Abstract
Introduction
Groin hernia repair is a commonly performed surgical procedure in the western world but large-scaled epidemiologic data are sparse. Large-scale data on the occurrence of groin hernia repair may provide further understanding to the pathophysiology of groin hernia development. This study was undertaken to investigate the age and gender dependent prevalence of groin hernia repair.
Methods
In a nationwide register-based study, using data from the Civil Registration System covering all Danish citizens, we established a population-based cohort of all people living in Denmark on December 31st, 2010. Within this population all groin hernia repairs during the past 5 years were identified using data from the ICD 10th edition in the Danish National Hospital Register.
Results
The study population covered n = 5,639,885 persons. During the five years study period 46,717 groin hernia repairs were performed (88.6% males, 11.4% females). Inguinal hernias comprised 97% of groin hernia repairs (90.2% males, 9.8% females) and femoral hernias 3% of groin hernia repairs (29.8% males, 70.2% females). Patients between 0–5 years and 75–80 years constituted the two dominant groups for inguinal hernia repair. In contrast, the age-specific prevalence of femoral hernia repair increased steadily throughout life peaking at age 80–90 years in both men and women.
Conclusion
The age distribution of inguinal hernia repair is bimodal peaking at early childhood and old age, whereas the prevalence of femoral hernia repair increased steadily throughout life. This information can be used to formulate new hypotheses regarding disease etiology with regard to age and gender specifications.
Introduction
Groin hernias can be classified according to several different classification systems [1] and is usually used to describe inguinal hernia (medial/direct and lateral/indirect) and femoral hernia in common. Groin hernia repair is a commonly performed general surgery procedure in both adults and children [1], [2] with inguinal hernias constituting more than 95% of all groin hernia repairs [3], [4]. Several hypotheses regarding the etiology of inguinal and femoral hernia have been proposed; however, very few studies address the epidemiologic aspects of inguinal and femoral hernia repair on a large scale level. Large scale prevalence data may facilitate new pathophysiological hypotheses, since a demographic overview of the disease is achieved.
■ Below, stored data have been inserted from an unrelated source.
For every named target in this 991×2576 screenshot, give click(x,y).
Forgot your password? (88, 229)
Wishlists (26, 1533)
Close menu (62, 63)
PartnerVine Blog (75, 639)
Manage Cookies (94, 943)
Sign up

This present study was undertaken with the primary objective to investigate the prevalence of inguinal and femoral hernia repair stratified into age and gender on a nationwide basis, which might form the basis for future more detailed studies.
Methods
We established a register-based cohort consisting of all residents living in Denmark on December 31, 2010 using data from the Danish Civil Registration System [5]. The study period comprised a five year observation interval from January 1st, 2006 to December 31st, 2010. Within this time period all groin hernia repairs (inguinal and femoral hernia) were identified through the 10th edition of the International Classification of Diseases retrieved from the Danish National Hospital Register [6]. We included all ICD-10 procedure codes for inguinal hernia repair: KJAB00, KJAB10, KJAB11, KJAB20, KJAB30, KJAB40, KJAB96, KJAB97 and femoral hernia repair: KJAC10, KJAC11, KJAC30, KJAC40, KJAC96, KJAC97, see Table 1.
Table 1. Surgical characteristics of the inguinal and femoral hernia procedures.
Inguinal hernia repair | Females | Males | Total |
4,455 | 41,109 | 45,564 | |
KJAB00 (unspecified) | 1,362 | 5,262 | 6,624 |
KJAB10 (plasty) | 144 | 648 | 792 |
KJAB11 (laparoscopic) | 921 | 6,375 | 7,296 |
KJAB20 (fascia transplant) | 5 | 19 | 24 |
KJAB30 (mesh) | 1,940 | 28,517 | 30,457 |
KJAB40 (plasty through laparotomy) | 11 | 34 | 45 |
KJAB96 (other type) | 53 | 121 | 174 |
KJAB97 (laparoscopic other type) | 19 | 133 | 152 |
Femoral hernia repair | 992 | 421 | 1,413 |
KJAC10 (unspecified) | 316 | 124 | 440 |
KJAC11 (laparoscopic) | 216 | 109 | 325 |
KJAC30 (mesh) | 355 | 144 | 499 |
KJAC40 (plasty through laparotomy) | 39 | 15 | 54 |
KJAC96 (other type) | 60 | 24 | 84 |
KJAC97 (laparoscopic other type) | 6 | 5 | 11 |
Both the Danish ICD-10 operative codes and a brief description of the procedures are mentioned.
The National Hospital Register contains information on all admissions to hospitals and surgical procedures performed since 1977. Since the National Hospital Register is the basis for economic reimbursement for medical services, there is a vested interest by providers to enter accurate information. The Civil Registration System was established in 1968 and contains information on all persons who were alive in Denmark in 1968 and forward. Among other variables, it contains information on the unique personal identifier number, gender, date and country of birth as well as current vital status. The unique personal identifier number is used as a personal identifier which enables accurate record linkage across all Danish national registers. This study included all acute, elective and ambulatory groin hernia repairs, however we were not able to discriminate between them due to register limitations.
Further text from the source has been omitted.